→ **GIVEN DATA**
+ + +

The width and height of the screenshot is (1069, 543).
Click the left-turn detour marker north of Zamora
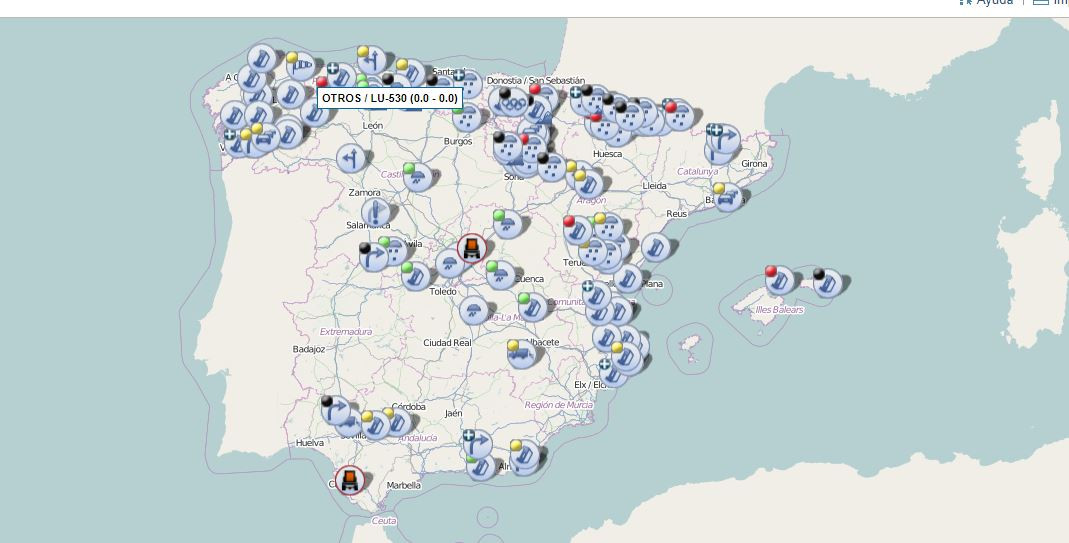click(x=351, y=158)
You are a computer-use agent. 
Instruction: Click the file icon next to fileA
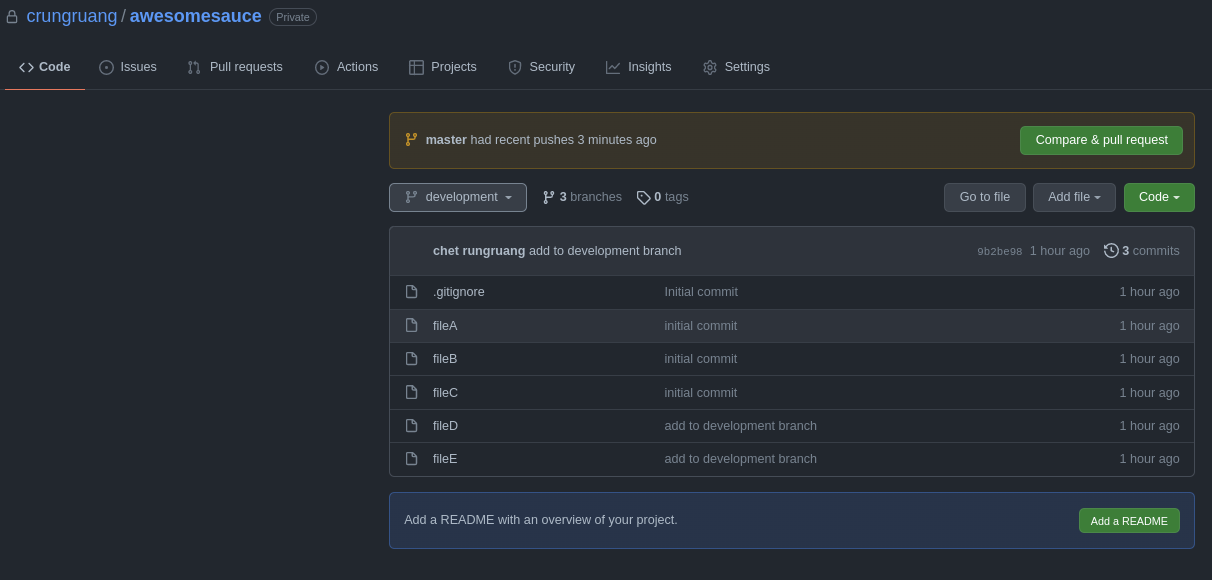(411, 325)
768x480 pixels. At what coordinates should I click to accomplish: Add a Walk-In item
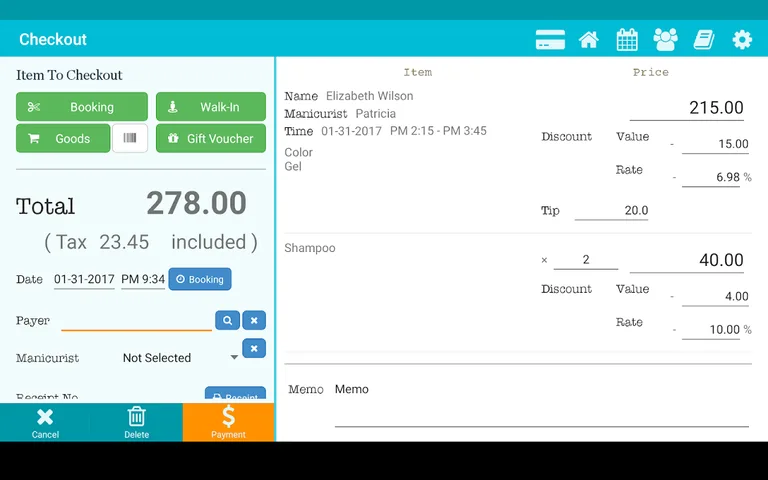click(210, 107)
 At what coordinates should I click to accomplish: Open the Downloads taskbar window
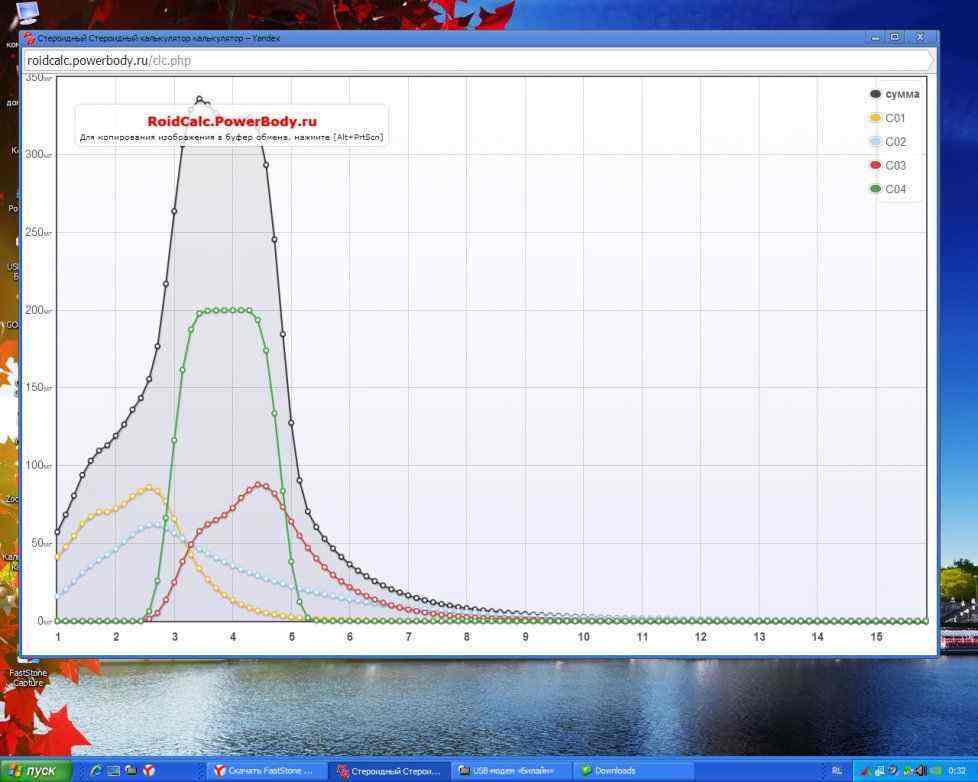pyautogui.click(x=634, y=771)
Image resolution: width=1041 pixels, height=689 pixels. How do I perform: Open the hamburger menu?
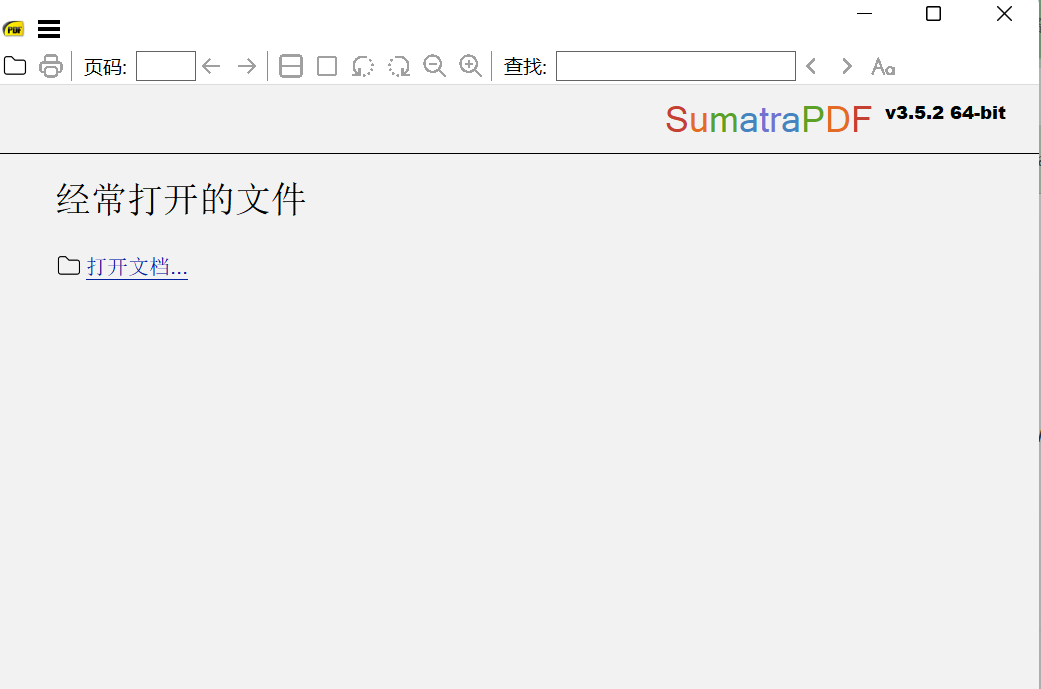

+ + +

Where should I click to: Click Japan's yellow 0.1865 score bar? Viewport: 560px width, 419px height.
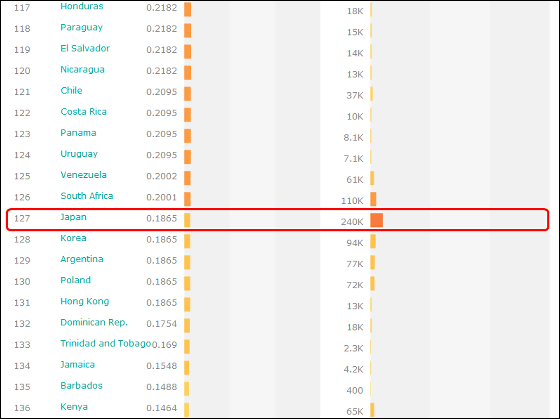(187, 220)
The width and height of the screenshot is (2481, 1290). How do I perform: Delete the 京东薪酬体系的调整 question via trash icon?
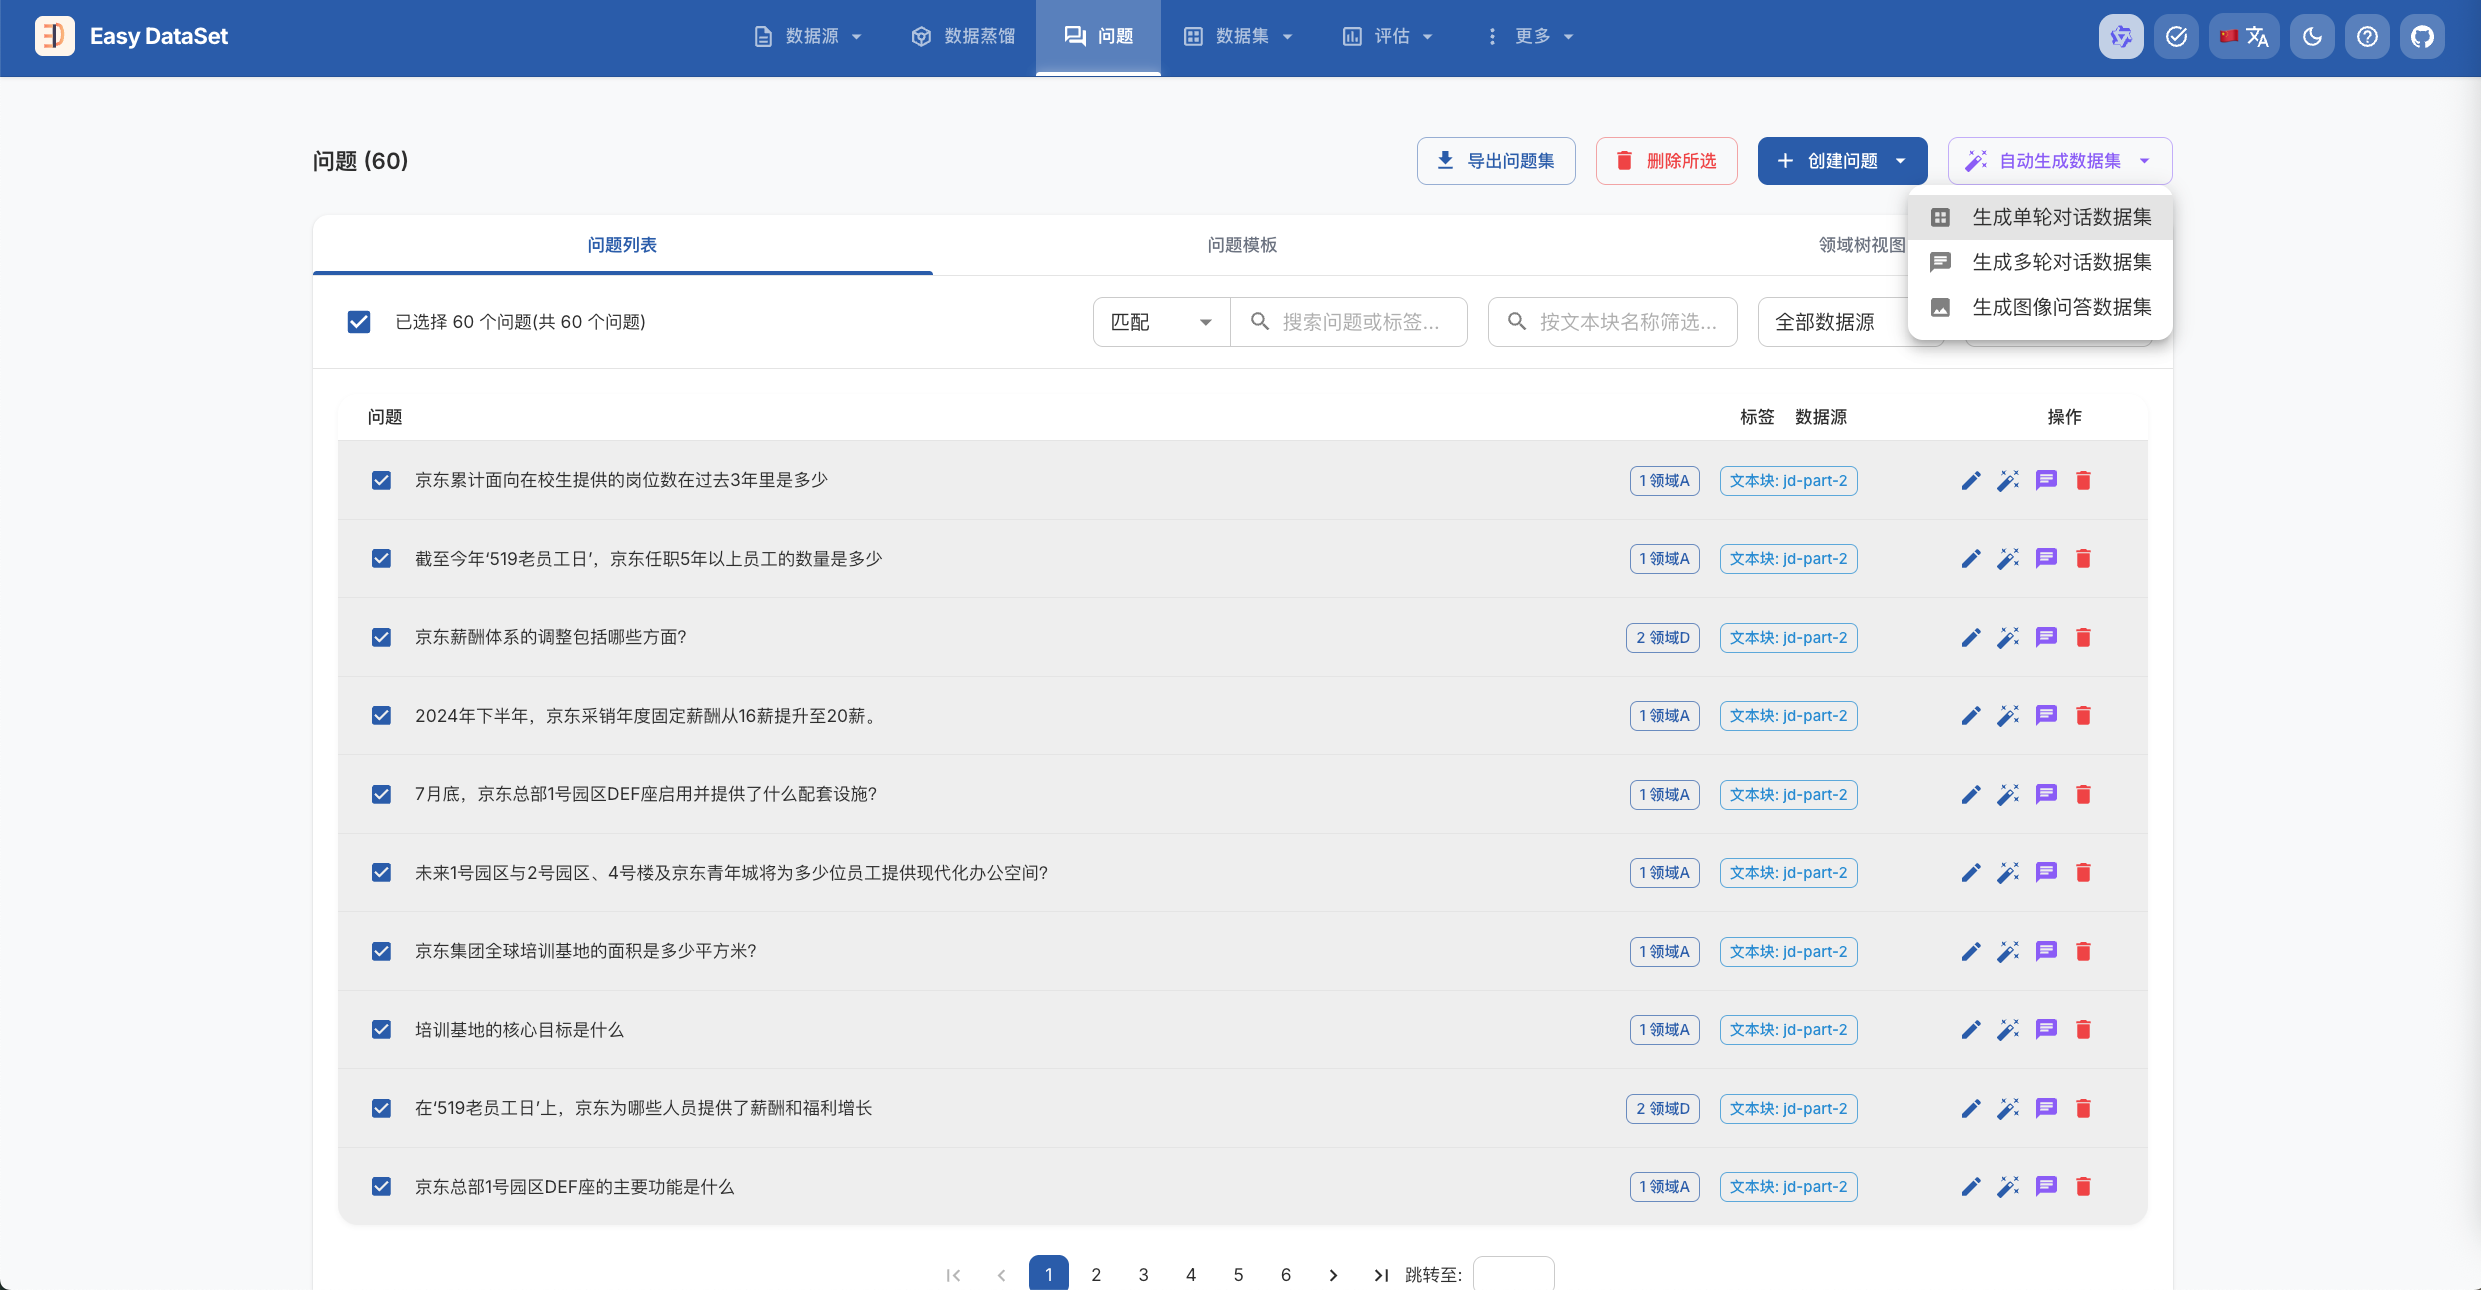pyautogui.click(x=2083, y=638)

+ + +

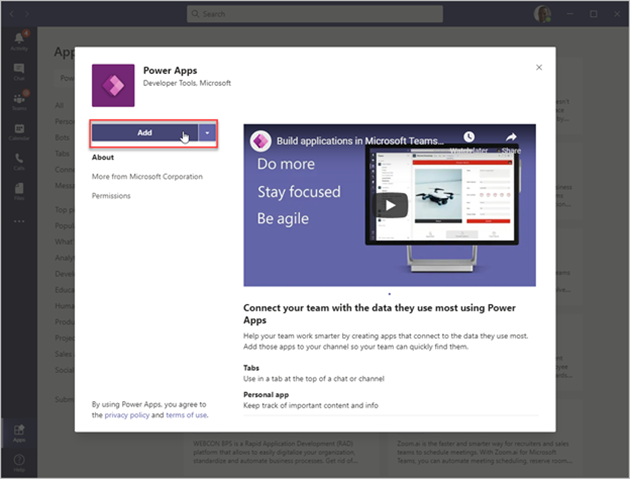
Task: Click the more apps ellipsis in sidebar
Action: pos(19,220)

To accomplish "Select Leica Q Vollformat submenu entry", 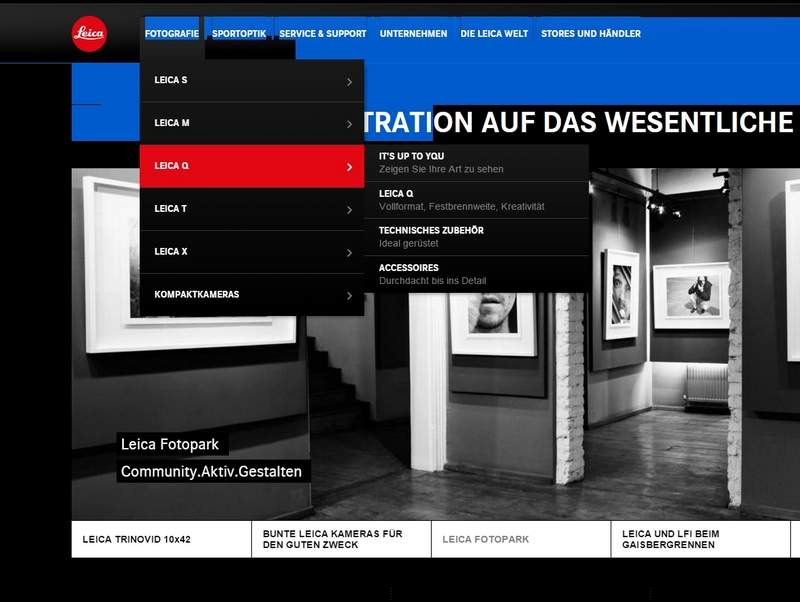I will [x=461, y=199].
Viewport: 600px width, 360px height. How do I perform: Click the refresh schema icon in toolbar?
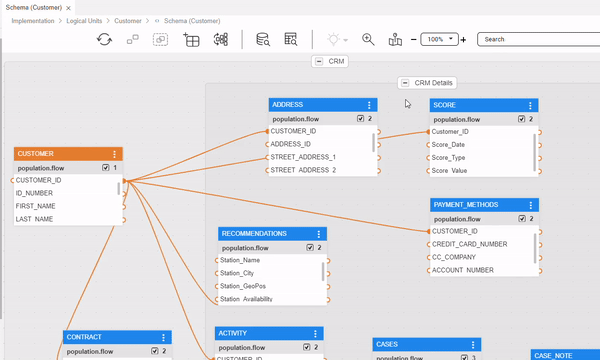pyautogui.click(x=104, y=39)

+ + +

→ **WHAT THIS TASK INVOLVES**
Switch "Downloads" to "Documents" in the lines that begin with the one containing "At what coordinates should I click to accomplish: Open" and end after the one containing "Image resolution: width=1041", leaving everything else unchanged. Return only those lines, without the pictures.

→ **ANSWER IN FULL**
 At what coordinates should I click to accomplish: Open the Documents taskbar window
pyautogui.click(x=634, y=771)
Image resolution: width=1041 pixels, height=689 pixels. How do I perform: Open the hamburger menu?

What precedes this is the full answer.